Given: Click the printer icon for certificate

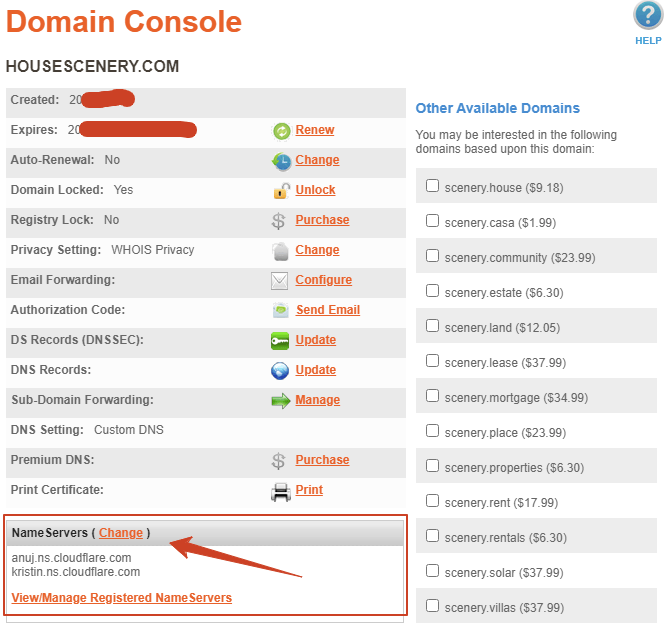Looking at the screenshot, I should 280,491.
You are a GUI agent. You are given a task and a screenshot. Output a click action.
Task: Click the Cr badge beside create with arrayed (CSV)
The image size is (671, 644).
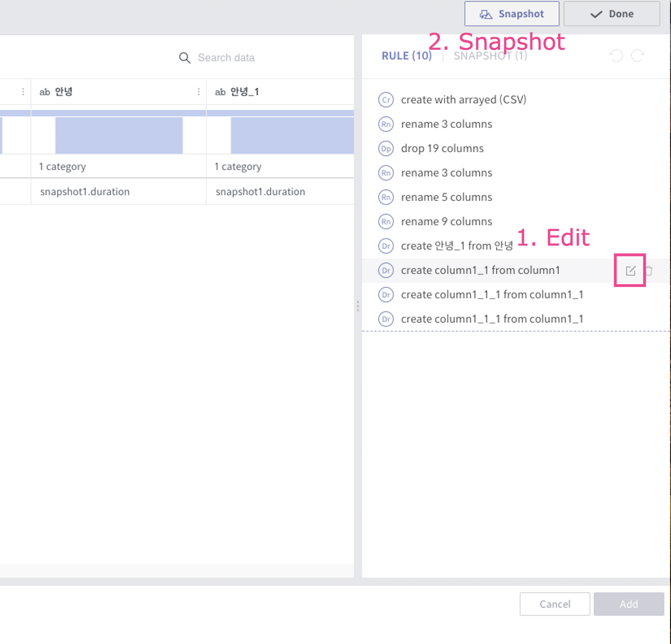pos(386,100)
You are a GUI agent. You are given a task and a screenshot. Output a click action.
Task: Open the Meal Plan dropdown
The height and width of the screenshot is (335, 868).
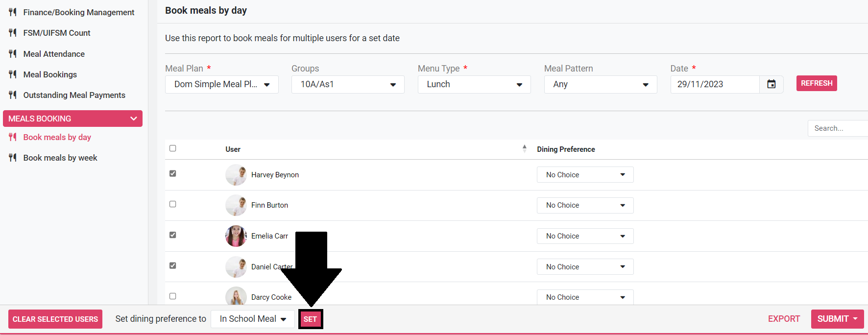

Your goal →
Excluding the pictures, reproduce every entry exactly as given.

Answer box →
Given: Click the printer icon for certificate

Looking at the screenshot, I should 280,491.
You are a GUI agent. You are given a task and a screenshot. Output a click action.
Task: Click the Cr badge beside create with arrayed (CSV)
The image size is (671, 644).
pos(386,100)
You are a GUI agent. You are given a task and a screenshot. Output a click action.
Task: Open the Meal Plan dropdown
The height and width of the screenshot is (335, 868).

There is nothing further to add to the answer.